We will have some greens at market this weekend, but limited quantities since last weekend was so cold!

See you at market,

-Ailish

New Year, New Growth

Get your greens while they're thawed! This past week was fairly warm, which is great for the greens - we actually saw some growth over the past few weeks, and there was a good percentage of greens without frost damage, which is always the goal. Yay! We will have spinach, lettuce mix, and a limited amount of baby mustard greens at market this weekend. First come, first serve!

This meal came courtesy of Midcoast Winter Farmers' Market - the greens and potatoes are from us, the rabbit from Lipovsky Gardens, and (not pictured) we had some toast from the Farmer's Daughter and a slice of cake from Paula C's. I must, however, admit that the wine and the cream that the rabbit was cooked in came via Morning Glory, but we find it fun and challenging to make meals from what we get at market.

We are now entering the office phase of farming. That phase doesn't get much attention, but it does make the outdoor phase possible. We are reviewing everything that we did in 2016 and making field, and crop, and greenhouse plans for 2017. Soon we will need to order our seeds and supplies so we can get a start on the upcoming season - we will start seedlings in the greenhouse in late February!

Ben is showing off some nachos made with pulled pork and greens and tomatillo salsa from us, beans from Fairwinds Farm, and organic nacho chips. Tomorrow, January 6, is National Bean Day! We highly recommend that you eat your beans! (Especially with some smoked ham hocks or pulled pork.)

See you at market!

-Ailish

 

Holiday Hustle

We got a lot of things done this week! On Wednesday morning, we covered the new greenhouse with plastic (see photo below - the new greenhouseis on the right). That effort took the whole crew plus a few helpers for a total of eight people to get the plastic on. Each piece of plastic gets six ropes tied to it (around a tennis ball, to try to avoid tearing the plastic). We then tie something small but heavy - in this case, boots! - to each rope and throw it over the greenhouse so that each rope goes over the whole hoop structure.

Once all six are over, we have one person pulling on each rope, and one person at each end of the greenhouse making sure the plastic doesn't catch on any pipes or bolts. By pulling firmly but gently, we can get a piece of plastic over the hoop structure in just a fewminutes. You can imagine how any amount of wind would make this challenging. We were lucky on Wednesday and it was very still.

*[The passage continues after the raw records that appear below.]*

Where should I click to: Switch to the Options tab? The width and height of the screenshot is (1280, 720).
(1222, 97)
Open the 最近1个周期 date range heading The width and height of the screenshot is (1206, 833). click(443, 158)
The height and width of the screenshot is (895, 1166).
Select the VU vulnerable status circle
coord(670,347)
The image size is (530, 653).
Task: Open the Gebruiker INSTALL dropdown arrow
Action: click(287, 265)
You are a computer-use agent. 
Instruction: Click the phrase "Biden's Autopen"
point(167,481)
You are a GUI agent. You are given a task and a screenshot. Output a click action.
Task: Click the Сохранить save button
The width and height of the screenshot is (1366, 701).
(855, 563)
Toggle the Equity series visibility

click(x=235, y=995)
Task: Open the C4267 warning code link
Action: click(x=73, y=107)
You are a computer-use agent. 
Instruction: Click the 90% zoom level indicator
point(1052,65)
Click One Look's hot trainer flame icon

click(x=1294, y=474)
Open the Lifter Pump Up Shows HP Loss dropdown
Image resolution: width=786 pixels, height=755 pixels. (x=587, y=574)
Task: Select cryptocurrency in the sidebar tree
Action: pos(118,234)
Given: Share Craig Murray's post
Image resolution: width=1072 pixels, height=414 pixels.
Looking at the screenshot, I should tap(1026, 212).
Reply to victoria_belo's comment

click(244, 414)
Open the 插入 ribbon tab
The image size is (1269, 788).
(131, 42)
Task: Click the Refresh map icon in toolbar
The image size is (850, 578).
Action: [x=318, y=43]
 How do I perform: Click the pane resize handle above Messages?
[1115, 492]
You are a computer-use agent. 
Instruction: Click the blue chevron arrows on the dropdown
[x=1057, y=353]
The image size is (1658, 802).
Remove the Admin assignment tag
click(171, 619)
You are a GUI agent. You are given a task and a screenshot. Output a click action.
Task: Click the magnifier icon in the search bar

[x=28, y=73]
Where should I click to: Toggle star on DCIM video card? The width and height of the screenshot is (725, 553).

Of course, each of these big houses has two pieces of plastic. The reason for that is that we will install a blower that will inflate the area between the two pieces, which creates an insulating envelope of air that helps prevent heat loss in the greenhouse.

After putting on the plastic, we use wiggle wire to fasten the plastic to the ends and sides of the greenhouse. Wiggle wire is a great and sometimes frustrating invention - the wire is crimped into a squared off zigzag, which snaps snugly into metal channel that can be screwed onto whatever surface necessary. We actually thought the fastening and finishing would take until sometime Thursday afternoon but we managed to get it done Wednesday!

After that we even had time to get some harvesting done for the weekend markets. We will be at both the Midcoast Winter Farmers' Market Friday 12/23 from 11-4 and the Brunswick Winter Market 12/24 from 9-12:30. Happy Holidays if we don't see you!